自分のほうに税金がかかるわけですから、普通はしないことだと思います。
「嫁が仕切ってかわいそうだから、自分の分をお前に上げるよ」という方が客観的にはわかりやすいです。
「そのうち、いくらかを、どうする・・・」と贈与の対象物が闇の中な話です。

贈与は口頭によるものだと、いつでも取り消せるということになっていて効力が弱いのです。

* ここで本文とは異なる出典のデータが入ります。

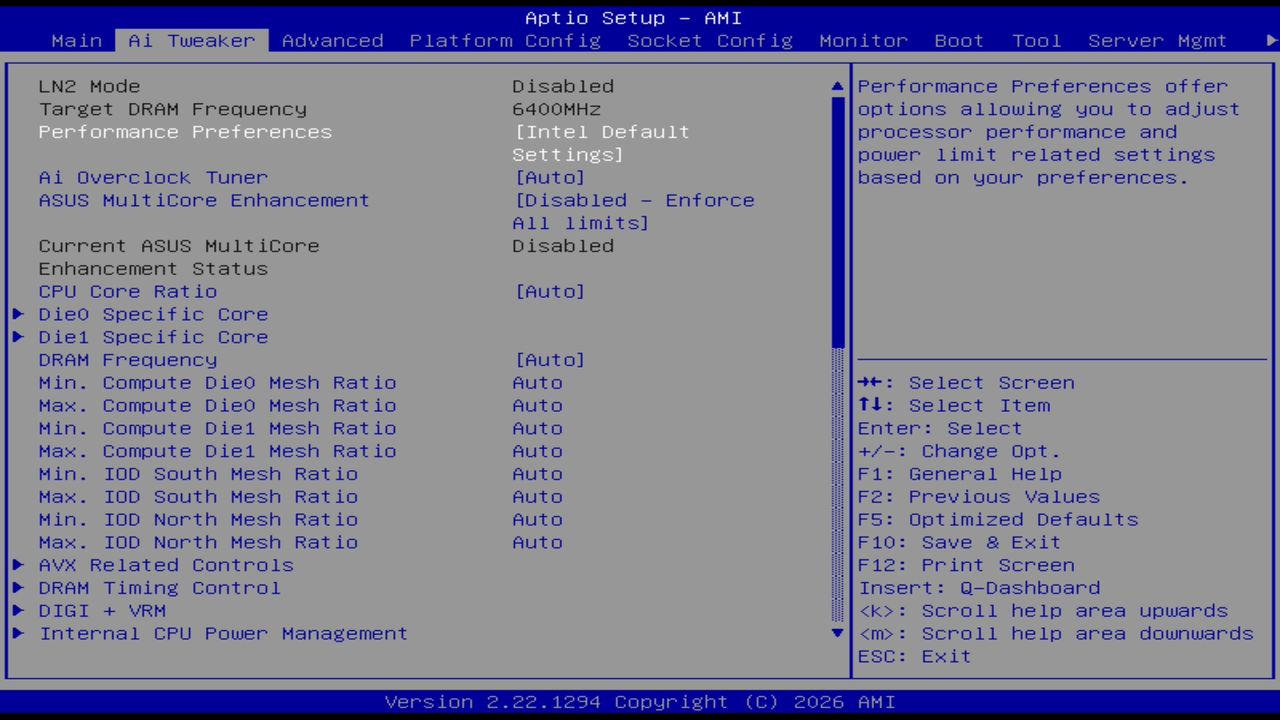Image resolution: width=1280 pixels, height=720 pixels.
Task: Expand AVX Related Controls
Action: click(166, 565)
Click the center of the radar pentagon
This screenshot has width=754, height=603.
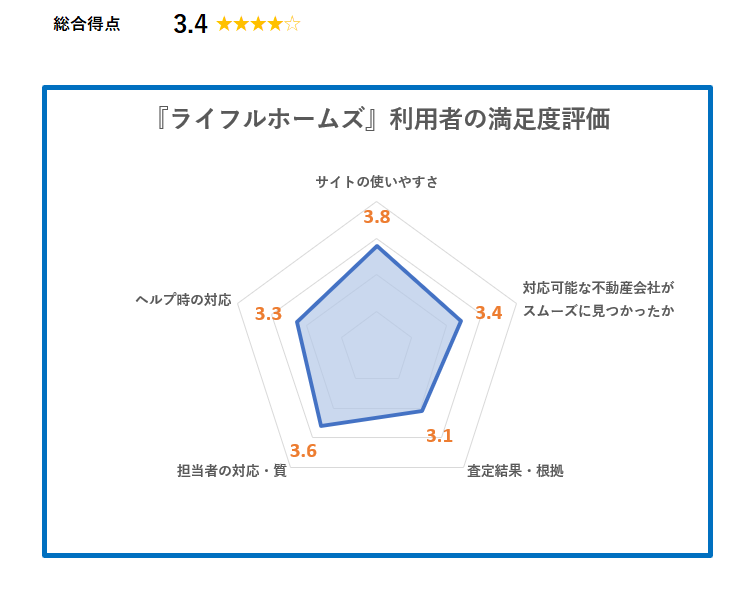(x=377, y=348)
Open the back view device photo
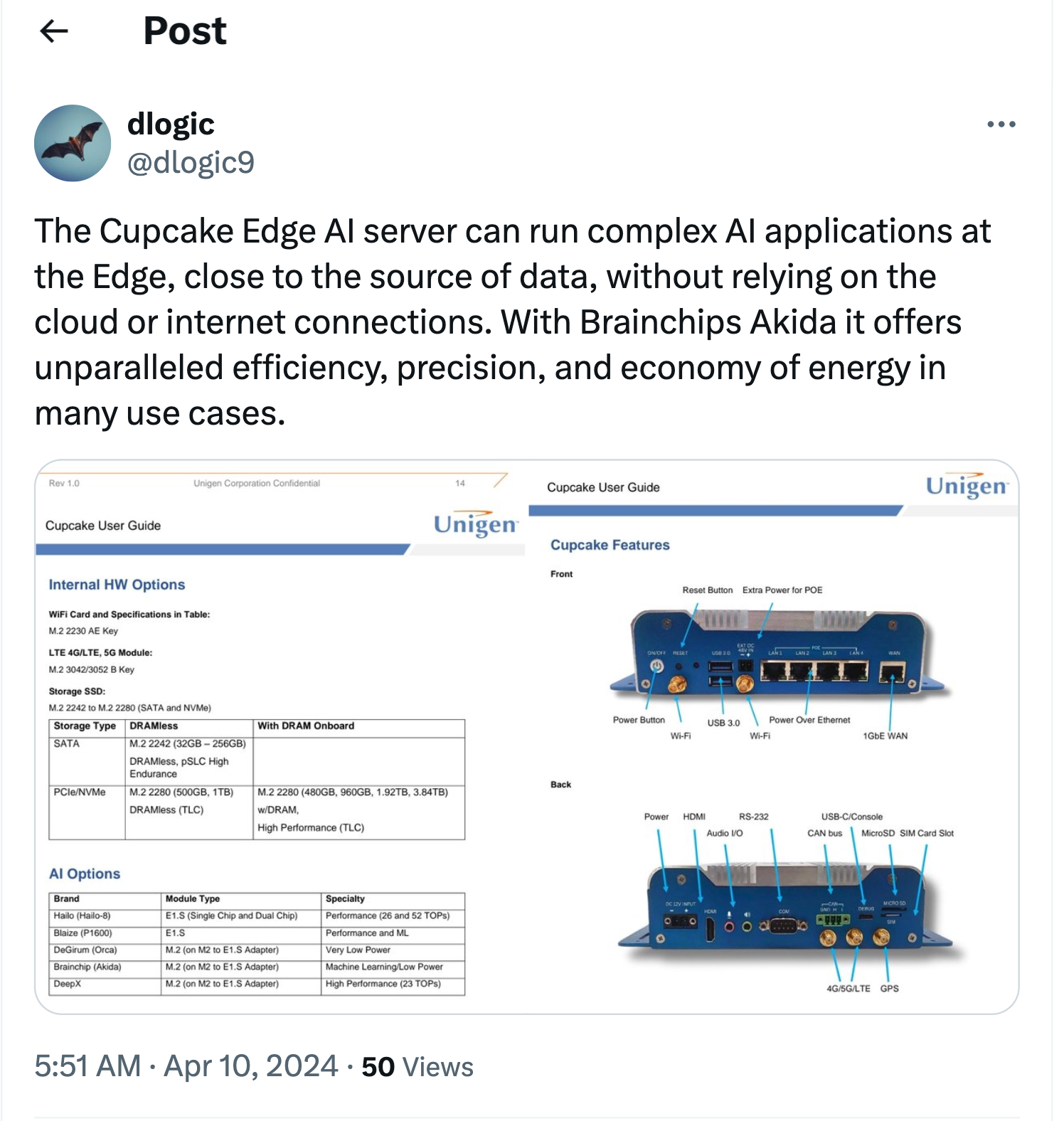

お兄さんが、言ってない言ってるのは、忘れているのかとぼけている
もしくは、お嫁さんの手前、言えなかった可能性があります。

3.お兄さんに子供がいるので、法定相続的には「私」には関係ない

仮にお兄さんが亡くなったとしても、この場合、法定相続では兄弟姉妹には相続権がありません。

口約束の相続:結論

「権利」として「あのときの約束を守ってください」というには証拠がなさすぎるのです。
客観的な事情と整合性が取れていないのです。
相続については申告してそれぞれ相続税を払ってしまっています。
根拠も証拠も乏しいので、裁判持ち込むことも難しいケースです。

口約束の相続:教訓

結論から言うと「高い授業料」だったということです。

私は「時間がないので早く進めたい」と兄嫁に言われ不満だけれど、はんこを押してしまったのです。
「がめつい」って言われるのは、いやなのです。
「いい顔」してしまったわけです。

お兄さんも同じような性格なんです。
みんながいい顔したいのです。

いい顔することで、収めてきた節があります。
みなが八方美人だと、トラブルの種をまきます。
その場のいい顔は危険です。

違う言い方をすれば、ここで学んだんだからよかったのです。
これからは、言いたいことをお互いに言って納得して解決するようにしましょう。
学んだので、これ以上「いい顔」をしないようにすればいいのです。